The Sarcoplasmic Reticulum Calcium ATPase Pump Is a Major Regulator of Whole–Body Glucose Metabolism

Abstract

The heart is a very active metabolic organ which exerts endocrine effects by secreting natriuretic peptides. However, its role in the regulation of whole-body metabolism has received scarce attention. Therefore, we hypothesized that cardiac-specific overexpression of the sarcoplasmic reticulum calcium ATPase (SERCA) pump, which tightly regulates cytosolic calcium, modulates whole-body glucose homeostasis during healthy and diabetic states. Diabetes was induced by streptozotocin injections in wild type (WT) and transgenic (TG) mice overexpressing the SERCA pump in the heart (n=4-10/group). Translocation of glucose transporters (GLUTs) was measured in insulin-sensitive tissues using a photolabeled biotinylation assay.

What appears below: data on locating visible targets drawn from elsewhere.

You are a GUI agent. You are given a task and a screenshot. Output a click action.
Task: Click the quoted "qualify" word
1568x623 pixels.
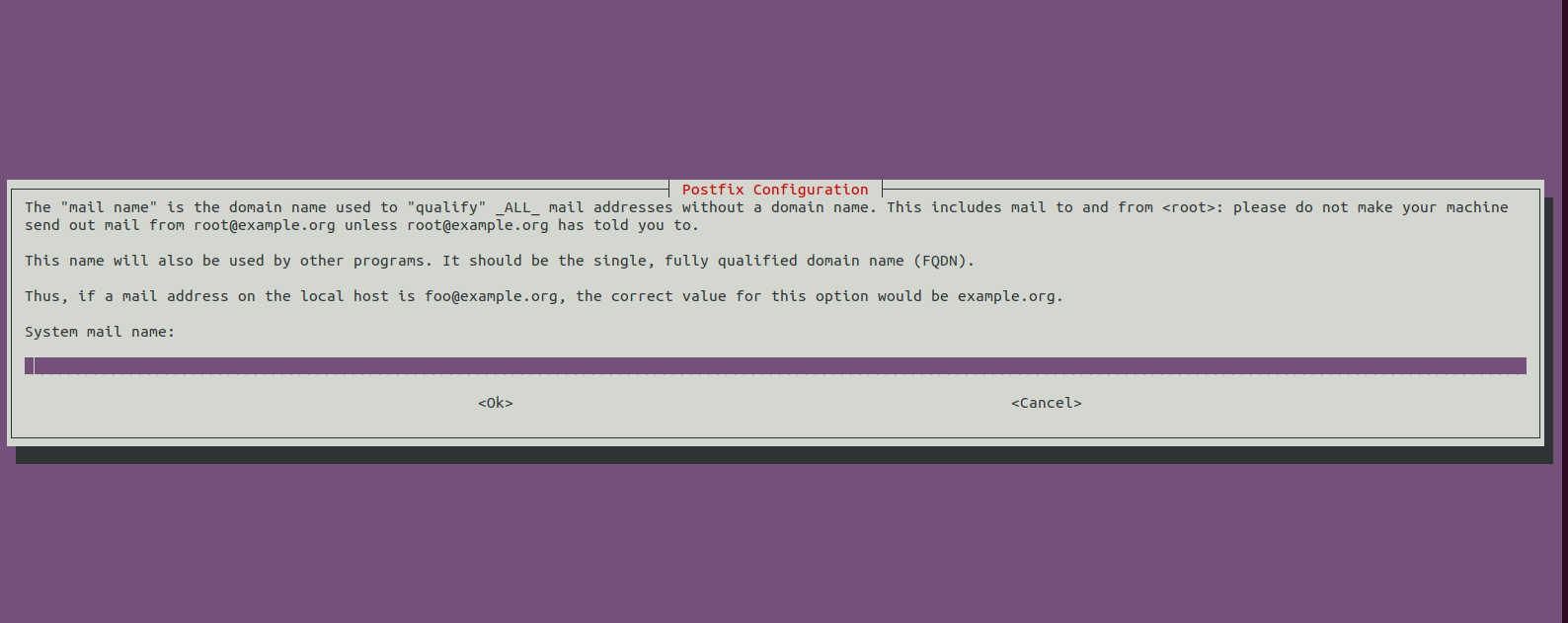(x=446, y=207)
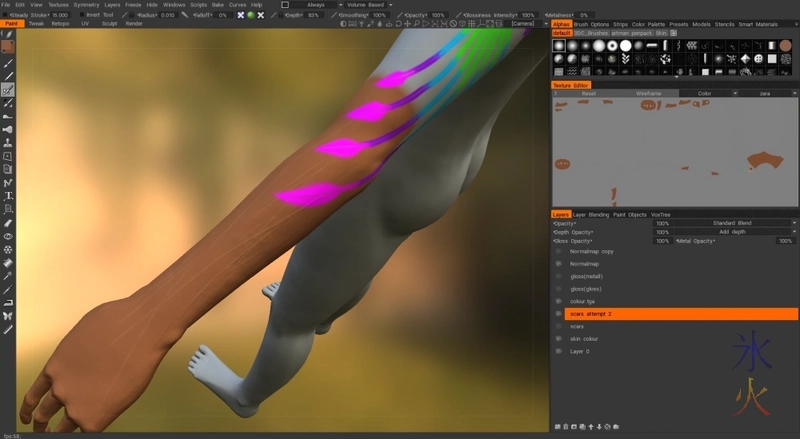
Task: Toggle visibility of 'scars attempt 2' layer
Action: [558, 314]
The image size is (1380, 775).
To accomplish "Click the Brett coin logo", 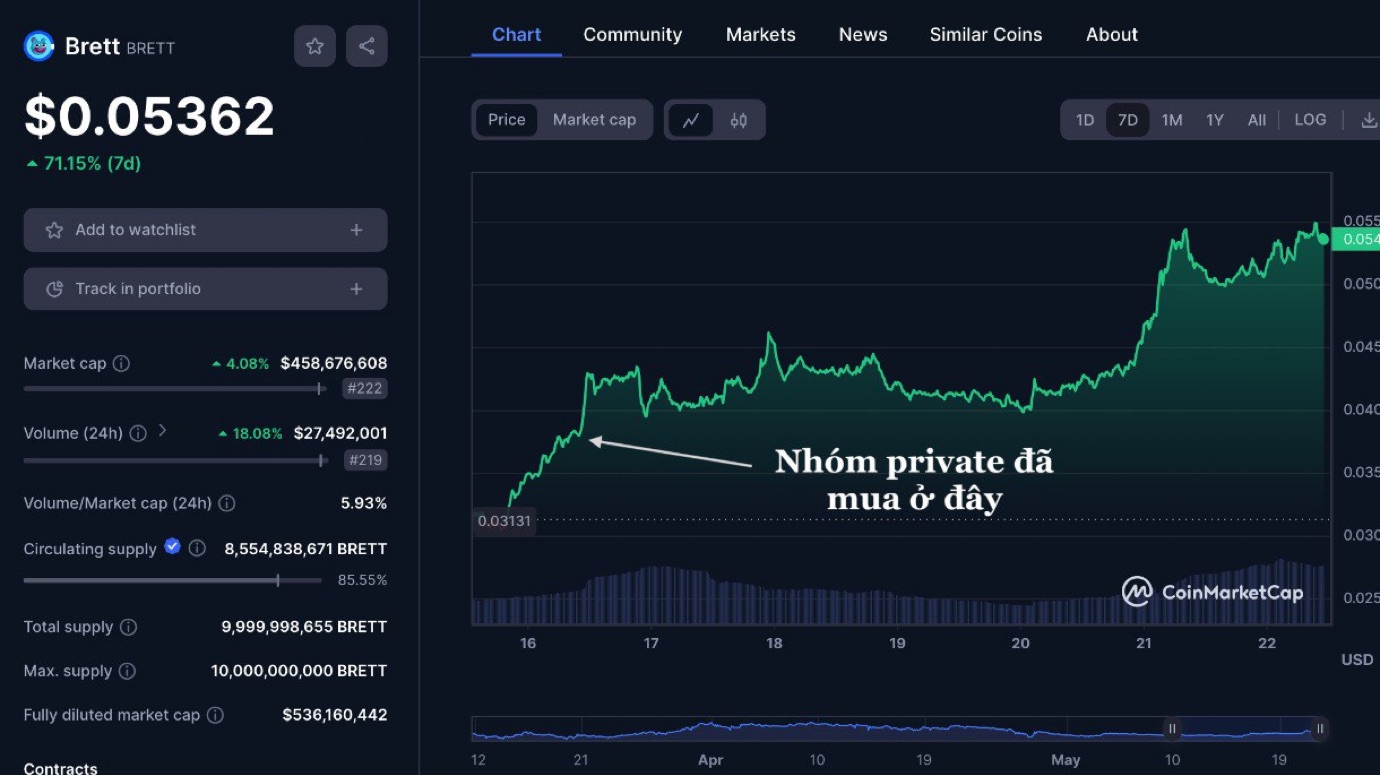I will coord(39,46).
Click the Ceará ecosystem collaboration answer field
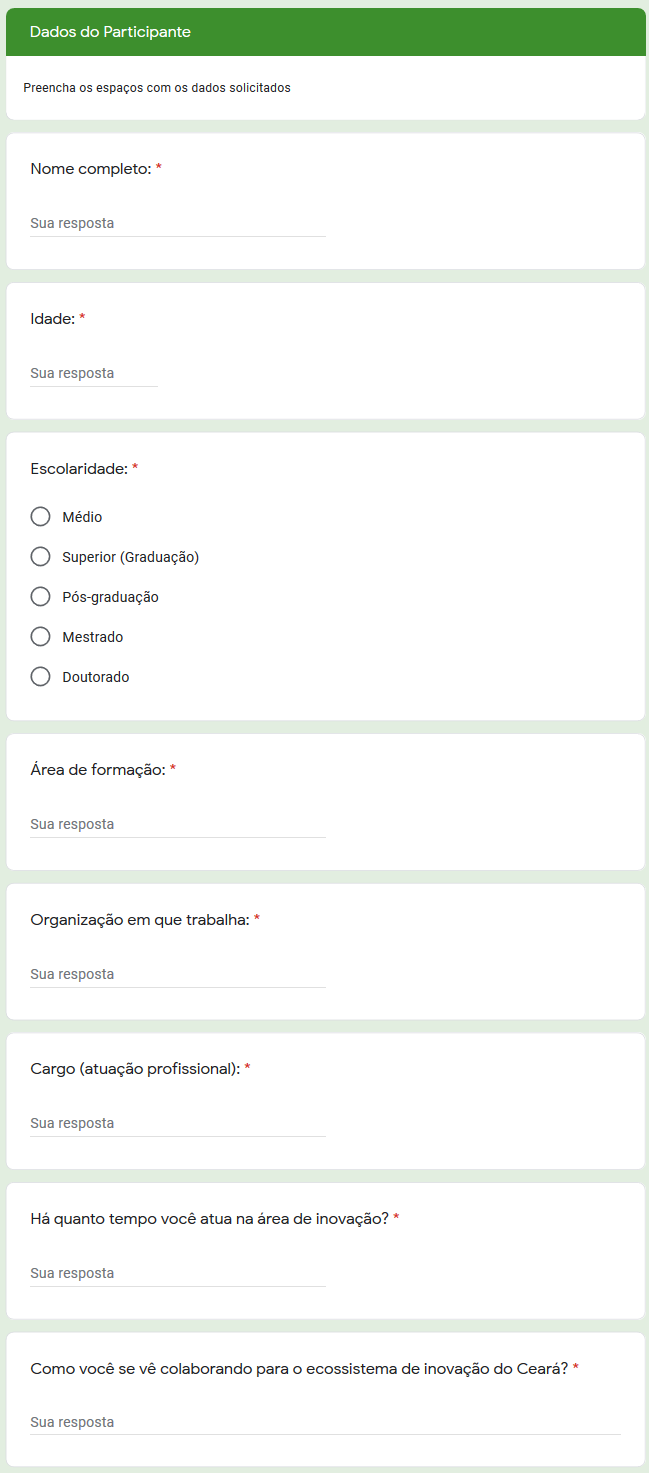 click(x=325, y=1422)
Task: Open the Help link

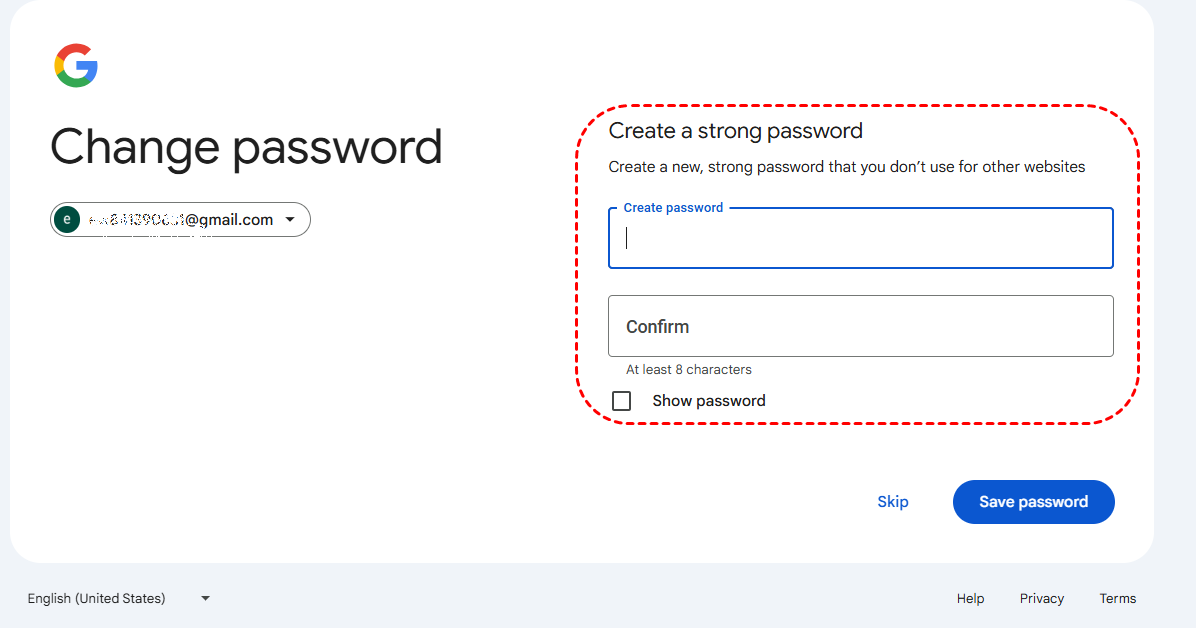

The cardiac secretome function was analyzed by mass spectrometry. We reported that blood glucose concentration was lower in diabetic TG mice compared to diabetic WT mice (p=0.023). Cell surface GLUT-4 and -8 protein content was downregulated in the heart of WT diabetic vs. healthy mice (by 56% and 71%, p=0.01 and p<0.001, respectively), which was rescued in TG diabetic mice. In addition, diabetes induced a downregulation of cell surface GLUT4 trafficking in skeletal muscle, and white and brown adipose tissue of WT mice (by 79%, 68% and 74%, respectively, P<0.05), which was restored in TG diabetic mice. We further identified 28 and 32 candidate proteins that have a high probability (i.e., > 95%) of being secreted by the ventricle and atria of TG mice, respectively. Of these, 13 and 10 potentially secreted proteins by the atria and ventricle, respectively, were involved in metabolic processes. In conclusion, these data suggest that cardiac-specific SERCA overexpression rescued hyperglycemia by improving glucose transport in insulin-sensitive tissues of diabetic TG mice. Insights gained from this study could identify the SERCA pump and its secreted proteins as novel pharmacological targets to regulate glucose homeostasis in diabetic patients. Disclosure Z. Maria: None. A. Campolo: None. S. Shoop Gray: None. S. Hartson: None. V. Lacombe: None.